16:49 - So, everyone wants to talk about algorithms. Well, there’s no point in talking about algorithms and solving complex algorithmic problems if you can’t handle loops. And lots of people can’t handle loops. Or nested loops. There’s no point. So to cover an advanced topic is pointless.

22:24 - I see a lot of people go from Explore - and bypass the Fundamentals - and head straight into Advanced. And then they realize there are so many knowledge gaps they have to plug in, and they spend years fixing that.

25:21 - We chose a pedagogy, and then built a pricing model around that.

27:30 - The value that students get from their education has such a lag from when they pay. There’s a tremendous lag. Think about Uber. You pay for an Uber ride, and you derive the value immediately. I view education almost like a restaurant that serves healthy food, and the restaurant says something like, ‘If you have eat here for 5 years, you’ll live an extra 10 years.’ It doesn’t taste great.

Coding bootcamps can make a big promise - ‘in a few months, you can get a job.’ And they have been getting away with that because the job market is so good. It’s so good - and there’s such high demand for software programmers - that they can take people who are just in that ‘Explore’ phase (of learning) and pay them. And that’s why bootcamps are very successful.

If you think about long-term though, it’s dangerous. Because you have a lot of people who are underskilled. 2 months, 3 months, that’s just not enough time to develop context or nuance for some of these problems. So if there’s a downturn, people are not going to be able to get these jobs. So it’s very dangerous.

I think coding bootcamps are a marketing success. It’s market forces that allow this to happen, and it’s the marketing - it appeals to people's’ desires for fast results. Lasting education needs to last decades, a career. So that’s the hard part of education.

32:14 - You don’t just want a job doing programming. Because most programming jobs, as I alluded to earlier with ad tech, are not very good, are not very satisfying. What you want to do is develop enough mastery so you can dictate some of your own terms on your own career. In order to do that though, you need to get pretty good. And that’s what we’re trying to do here.

Fail State Movie - Documentary on for profit higher education.

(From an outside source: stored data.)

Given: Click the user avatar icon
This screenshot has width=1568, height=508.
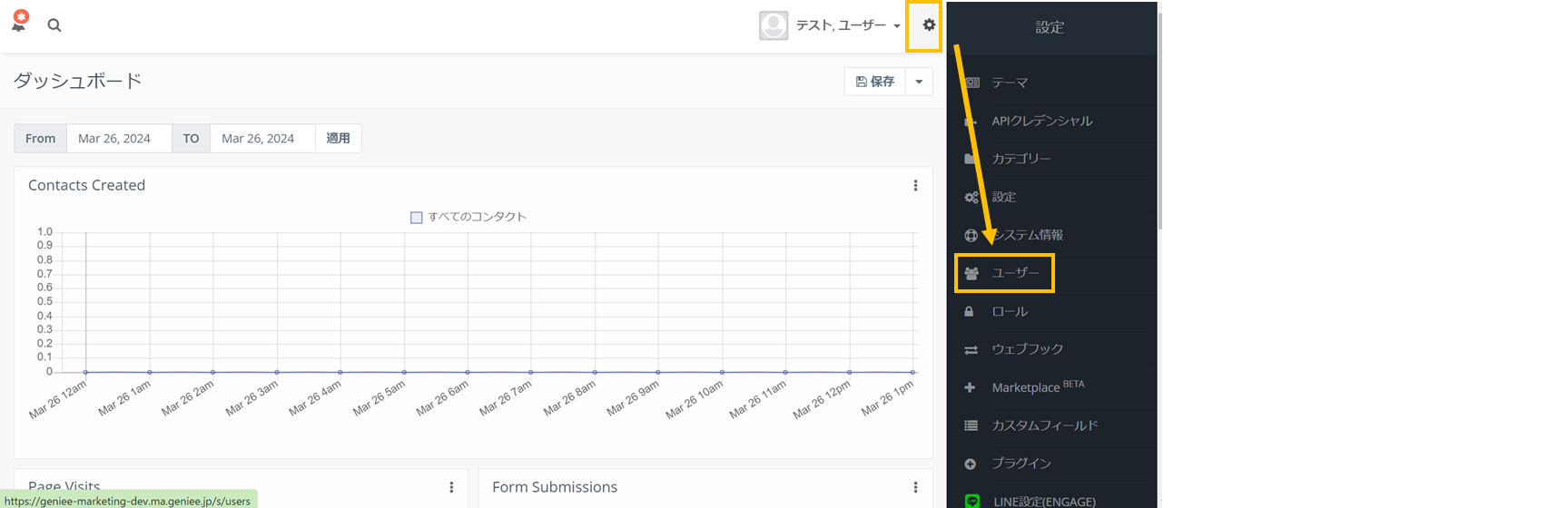Looking at the screenshot, I should (773, 25).
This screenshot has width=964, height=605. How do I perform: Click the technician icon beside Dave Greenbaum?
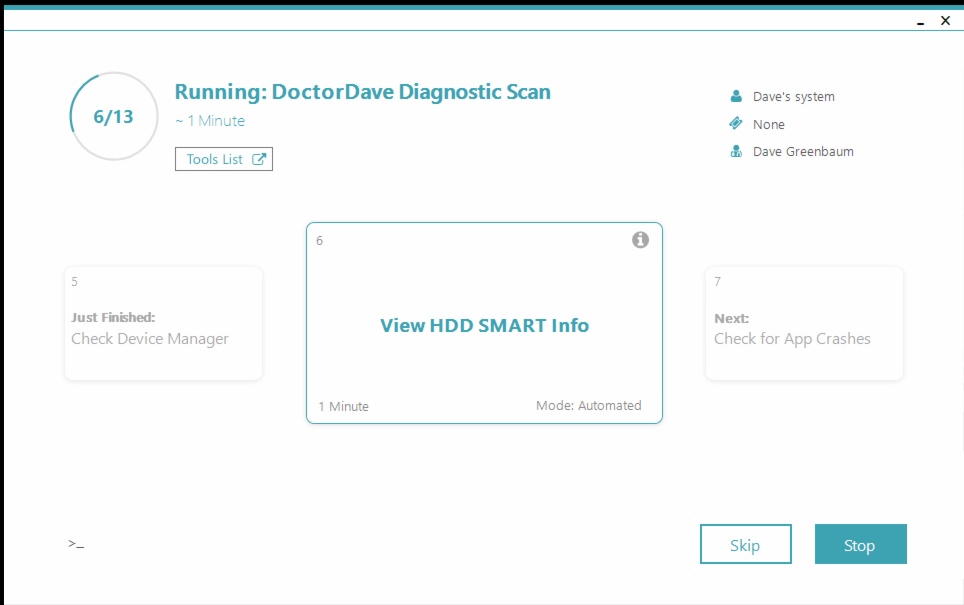coord(737,151)
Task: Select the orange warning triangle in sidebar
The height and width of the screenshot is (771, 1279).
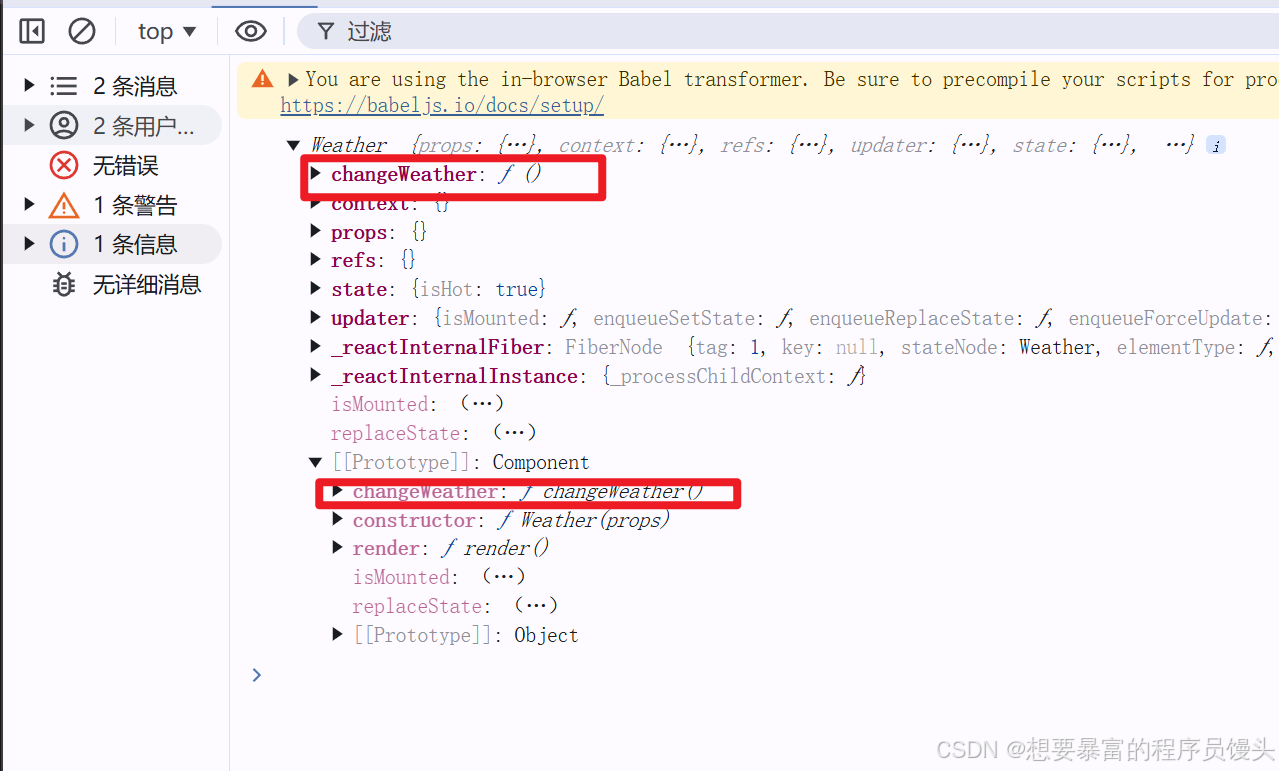Action: click(63, 205)
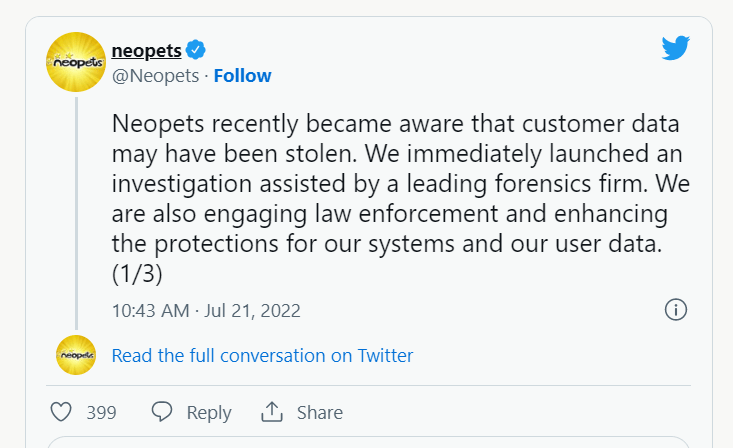The height and width of the screenshot is (448, 733).
Task: Follow the Neopets account
Action: pos(242,76)

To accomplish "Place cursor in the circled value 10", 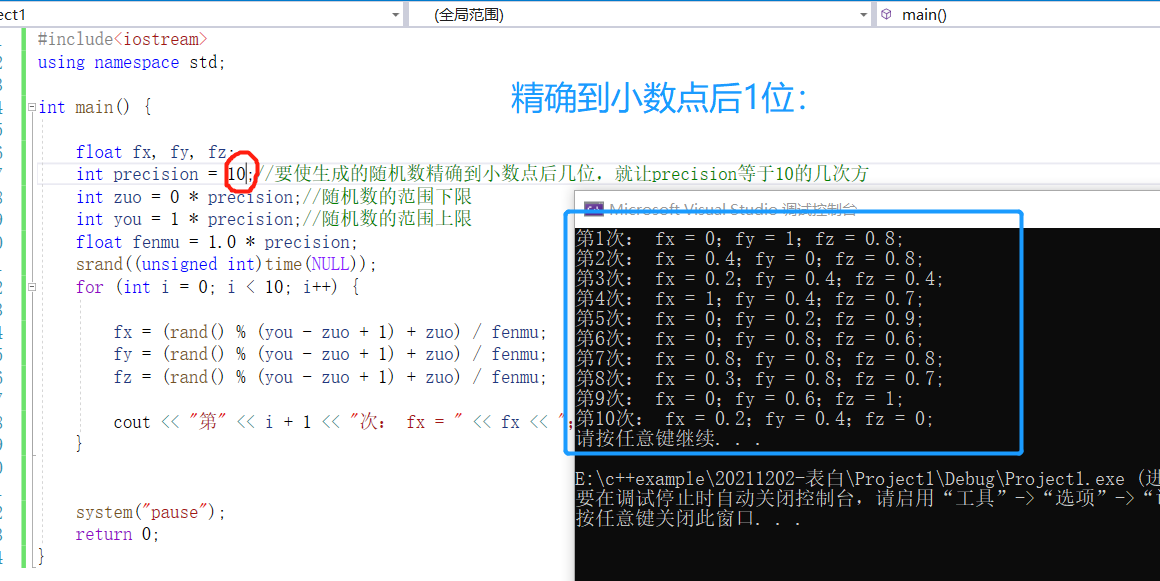I will click(x=238, y=173).

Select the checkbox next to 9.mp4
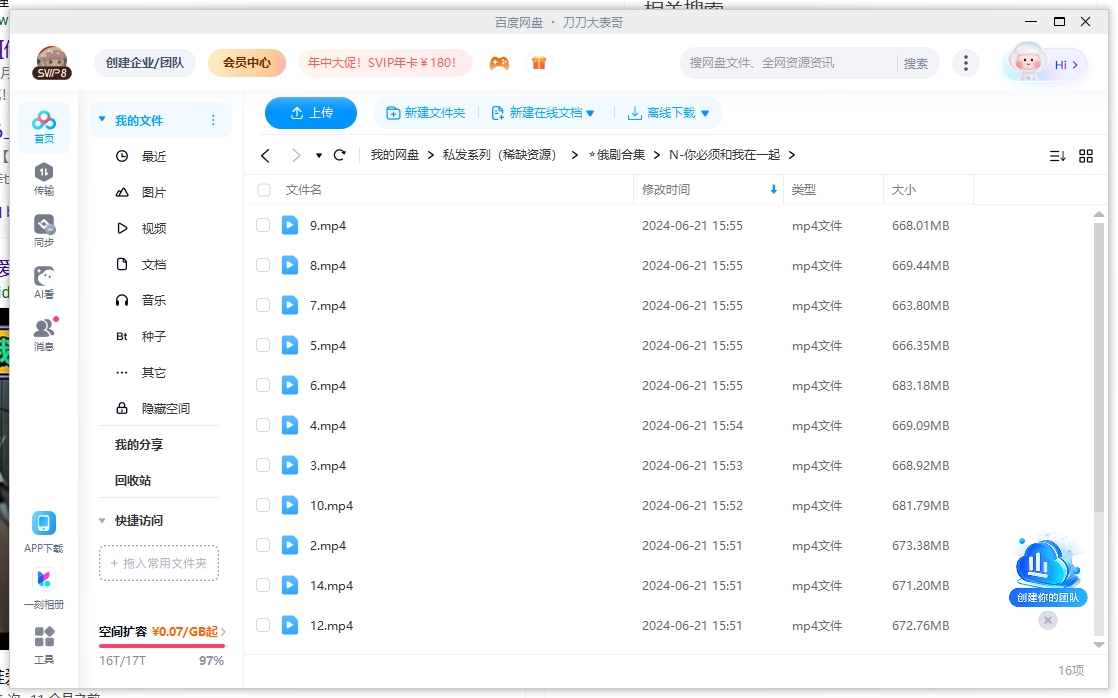263,225
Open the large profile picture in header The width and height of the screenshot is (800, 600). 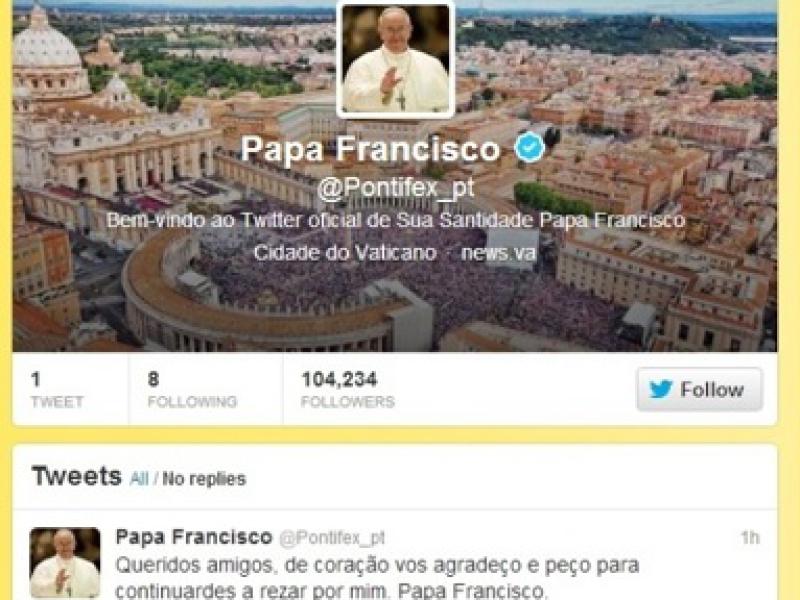[x=395, y=59]
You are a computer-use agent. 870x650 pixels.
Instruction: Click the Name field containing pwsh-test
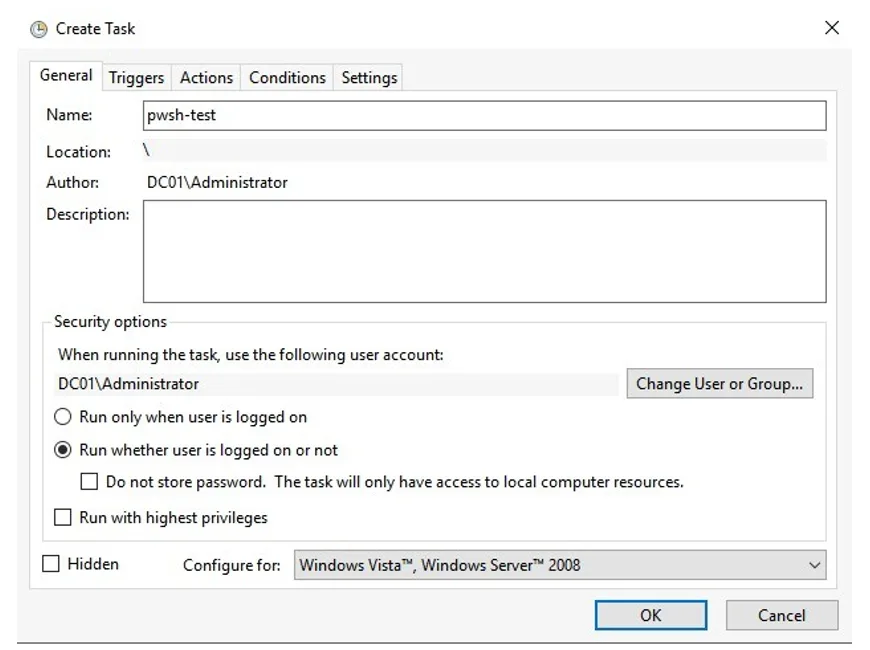484,116
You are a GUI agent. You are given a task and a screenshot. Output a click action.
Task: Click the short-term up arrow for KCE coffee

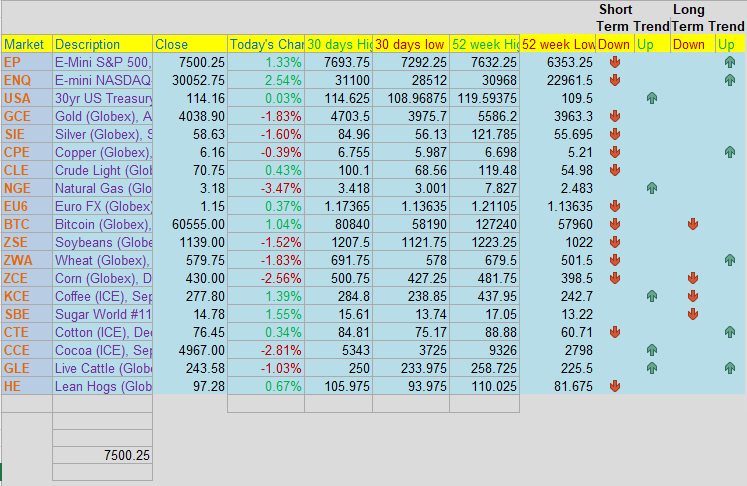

36:10 - The key word in higher ed these days is ‘retention.’ It isn’t learning - it’s how do we get students, and how do we get them to stay. Because the attrition rates in a lot of schools are close to 50%. Which is astounding if you think about it. So they’re trying to retain students any way they can. One way they do that is to through grade inflation. So everyone gets a good grade now. A C nowadays is a Fail. If a professor fails too many students, that professor will get pulled into the Dean’s Office and be told ‘What are you doing? If you do that, these students won’t come back.’

38:21 - You’re starting to see companies not demand a college degree anymore. Google doesn’t demand that. Deloitte said recently they won’t demand a college degree. And it’s because the college degree has begun to lose any meaning as far as quality. And part of the reason for that is because schools need to retain all the students, otherwise they can’t make money, so for that reason, they’re letting everyone through. It’s a compound effect here.

It means more than ever that a Mastery Based system is required. Learning institutions have to hold the bar, and educate students on why that is. I spend most of my time talking about Mastery Based Learning for this reason.

47:50 - (On international students in some countries) - It’s pretty easy in the United States to say, if you want to work at Google, you need to learn this (x). That’s a fairly straightforward statement to make. And you can decide, that’s too hard or I don’t want to do that. But when you don’t have that context, it’s really difficult to convince people to learn things deeply unless they have this natural intellectual curiosity.

53:10 - Everyone needs to learn to code just from the perspective of awareness.

Does everyone need to become a software engineer? That I don’t know, it’s more of a career choice. But programming concepts will touch more and more things.

More and more jobs will require how data flows and how systems connect.